The Reversible Depolymerization of Spinach Chloroplast Glyceraldehyde-Phosphate Dehydrogenase. Interaction with Nucleotides and Dithiothreitol

Abstract

The ligand-dependent dissociation of spinach chloroplast glyceraldehyde-phosphate dehydrogenase (Mr 600000) to protomers of Mr about 145000, previously shown by us in 1973, has been further characterized by the technique of velocity sedimentation in sucrose gradients. The process exhibits cooperativity and is accompanied by an increase of the apparent NADP+-dependent activity (reactivation) from a ratio of 0.1-0.2 to a ratio of 1 to 2 with respect to the NAD+-dependent activity. In addition to NADP+ and NADPH, most nucleotide triphosphates and, to some extent, Pi, act as dissociating agents.

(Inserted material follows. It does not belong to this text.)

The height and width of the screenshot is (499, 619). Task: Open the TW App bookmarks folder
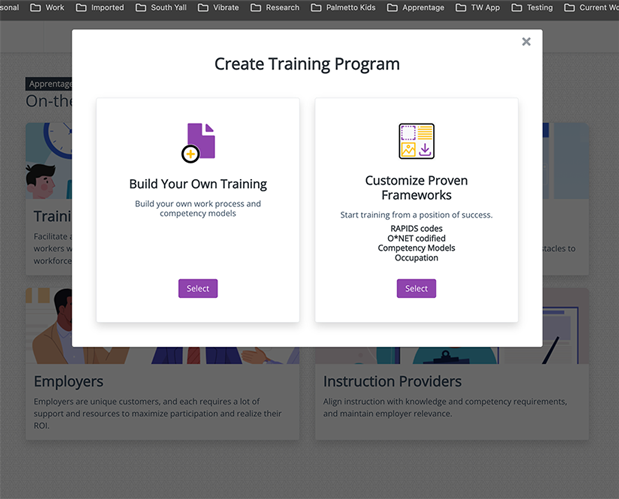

The enzyme is depolymerized and progressively inactivated in the presence of 2'-AMP. 2. Incubation with 20 mM dithiothreitol or 8-10 mM GTP increases the apparent NADP/H)-dependent activity, although addition of a small amount of a dissociating compound, such as 0.06 mM NADP+, is required for depolymerization. 3. NAD+, NADH and, to a lesser extent, glyceraldehyde 3-phosphate, NMN and cyclic AMP act as inhibitors of the dissociation and reactivation, however induced. They also favour the reassociation of protomers to tetramers. 4. The NADP(H)-linked activity is probably a property of the protomers only. The system described here resembles in many respects the light-dependent regulation of the NADP(H)-linked activity in vivo.